Last April, a statue of Imperialist hero Cecil Rhodes erected in 1934 was removed from the campus of the University of Cape Town. The statue had been previously desecrated with paint and excrement. When a crane lifted the statue away, celebrating students climbed up and danced on its plinth. Rhodes had to be removed, you see, because the 19th century figure was guilty of believing in African Inequality and was a renowned champion of British Colonialism.

Telegraph story

The insistence upon the removal of prominent historical figures guilty by the present standards of the extremist left of politically incorrect behavior and opinions is not merely restricted to Third World countries where revolutionary regimes have succeeded to power.

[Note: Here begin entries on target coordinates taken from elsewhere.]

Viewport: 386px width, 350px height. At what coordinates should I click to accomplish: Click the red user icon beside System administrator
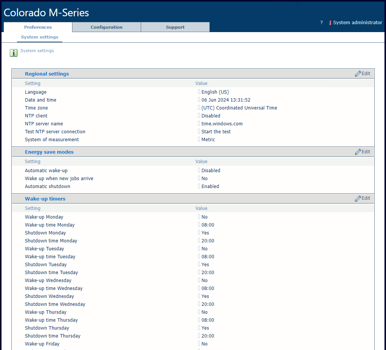pyautogui.click(x=330, y=23)
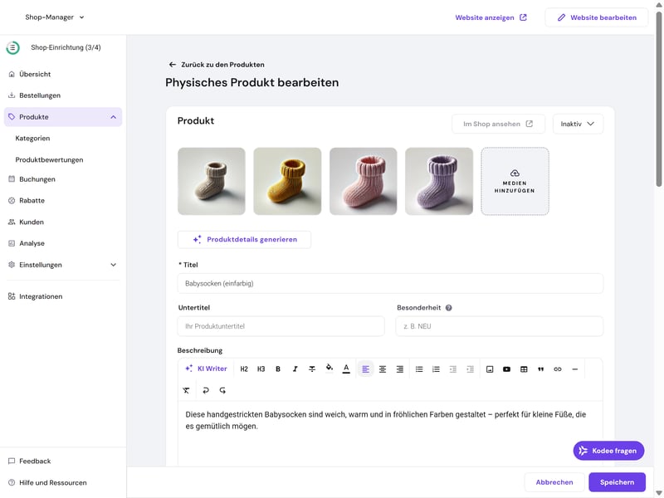The image size is (664, 498).
Task: Open the text fill color picker
Action: [x=329, y=369]
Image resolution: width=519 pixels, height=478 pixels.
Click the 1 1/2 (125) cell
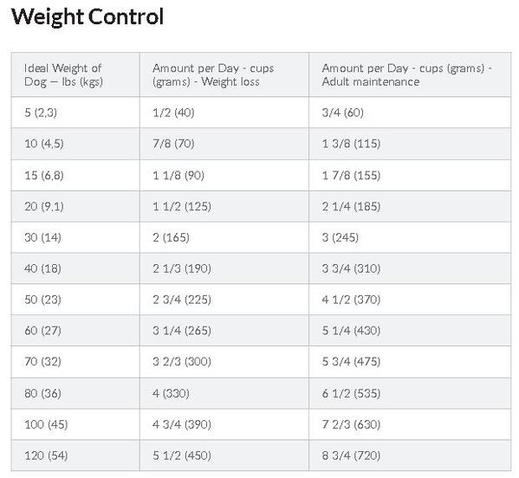tap(224, 206)
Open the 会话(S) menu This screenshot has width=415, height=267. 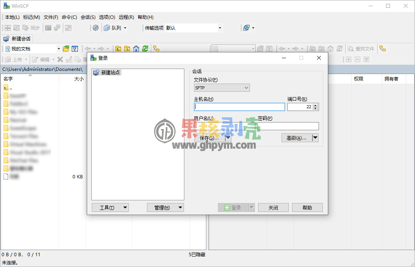coord(88,17)
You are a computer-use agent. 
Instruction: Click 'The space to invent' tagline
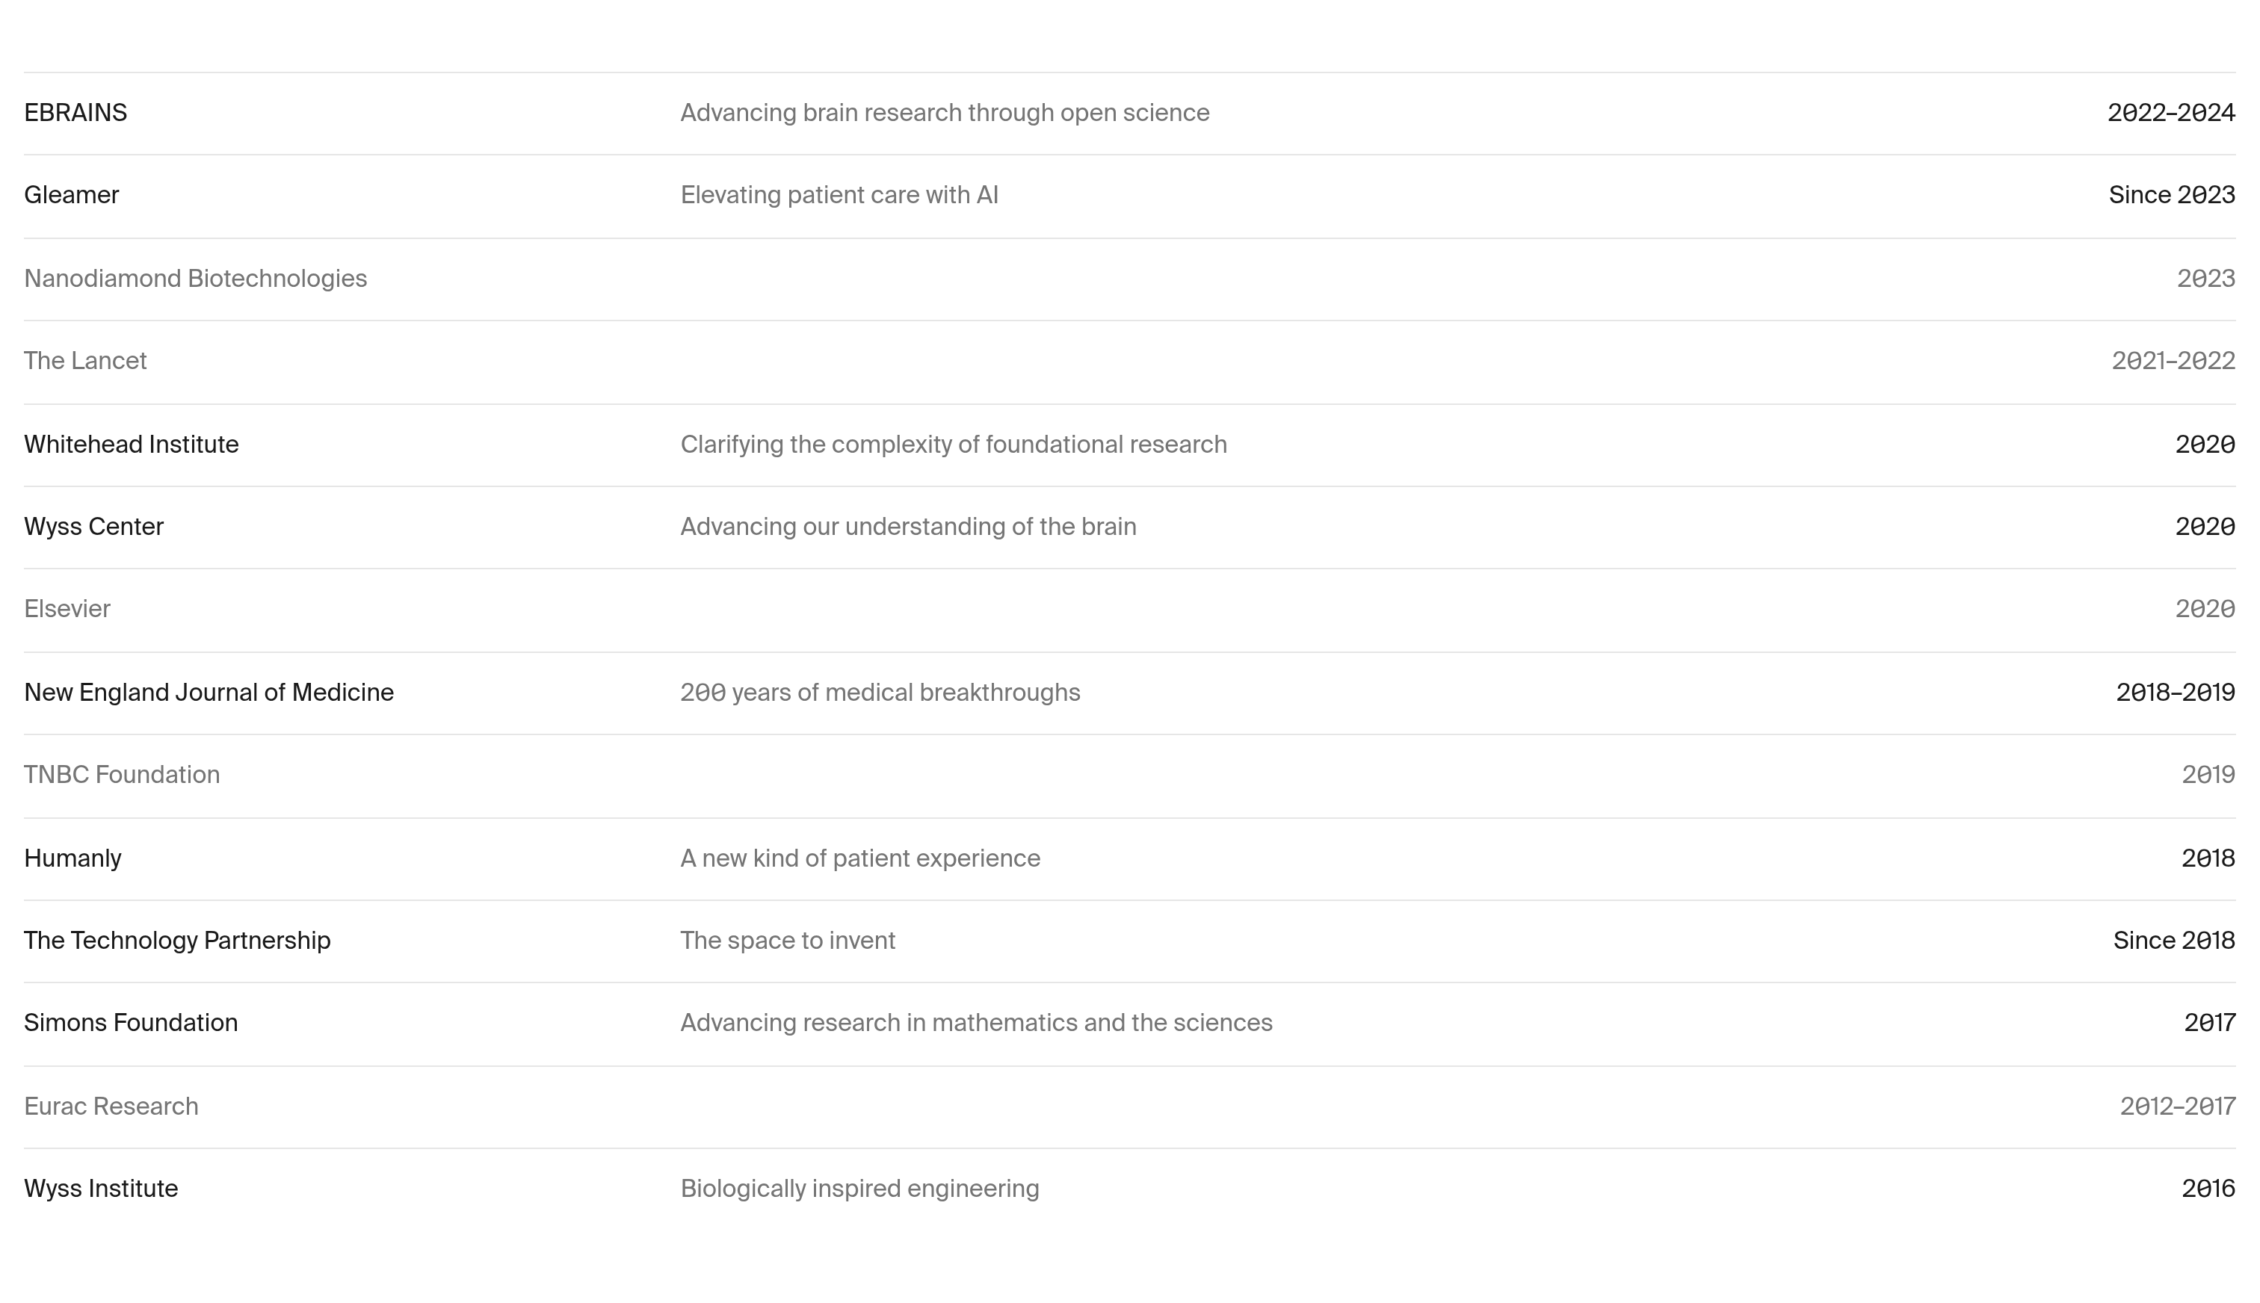coord(788,941)
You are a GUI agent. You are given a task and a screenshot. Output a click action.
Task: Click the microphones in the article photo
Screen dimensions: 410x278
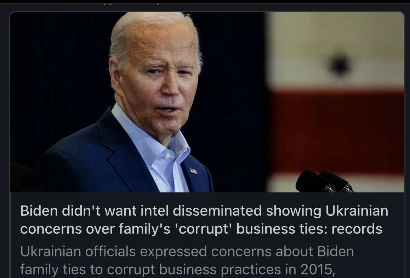coord(325,181)
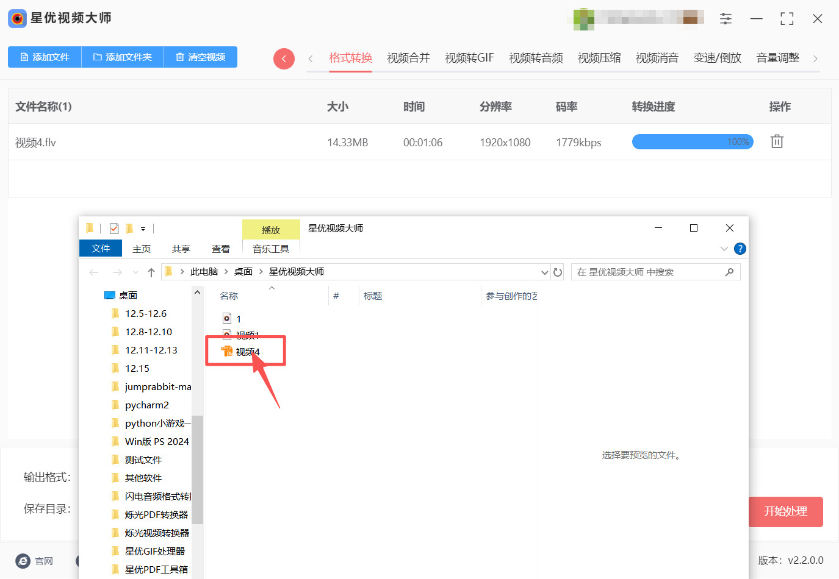Click the fullscreen expand icon top right
Image resolution: width=839 pixels, height=579 pixels.
787,19
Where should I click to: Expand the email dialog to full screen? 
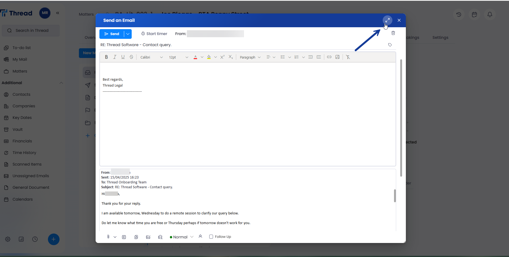click(387, 20)
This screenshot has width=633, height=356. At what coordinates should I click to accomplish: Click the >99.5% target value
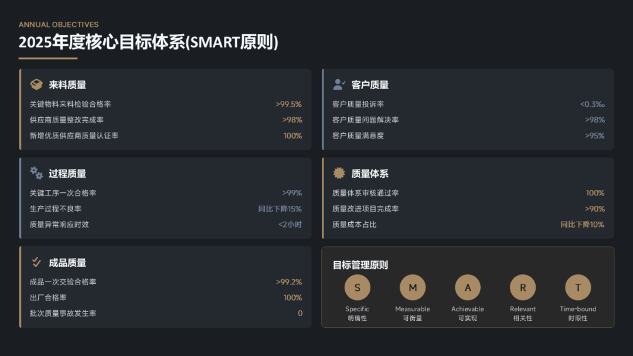point(288,104)
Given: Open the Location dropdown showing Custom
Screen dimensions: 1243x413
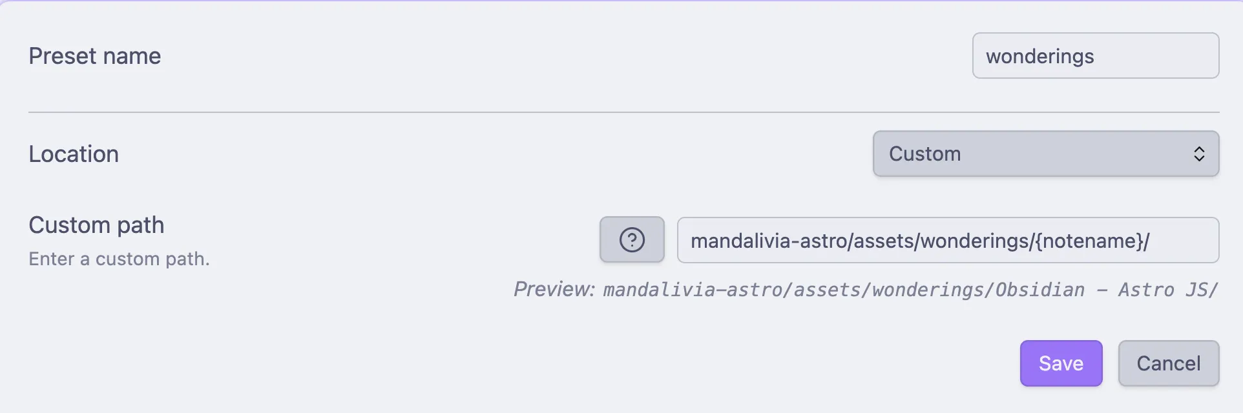Looking at the screenshot, I should [x=1045, y=154].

In Oxford, in the heart of England itself, the campus left is following the South African example and demanding the removal of a statue of Rhodes from a niche on the facade of his own college. Newsweek

The Left’s war on history, as you see below, at Yale, has been underway for decades.

What could possibly demonstrate the intellectual and moral fatuity of today’s academic establishment than this kind of abject surrender to the worst kinds of left-wing extremism in response to emotionalist blackmail?

If the study of History produces any kind of wisdom at all, the most basic component of that enlightened understanding would have to be the apprehension that it is impossible to pass judgement on the beliefs and actions of people living in the past by the standard of conventional opinions of the present.

CalhounStainedGlass
The stained glass picture of Vice President, Secretary of State, and political philosopher John C. Calhoun, Yale Class of 1804, ornamenting the Common Room of the Yale residential college named for the great man was deliberately broken by left-wing students during the 1970s. The window was restored, but portions of the window depicting a black slave in chains kneeling at Calhoun’s feet were removed officially in 1993, after a black student complained that he was personally offended.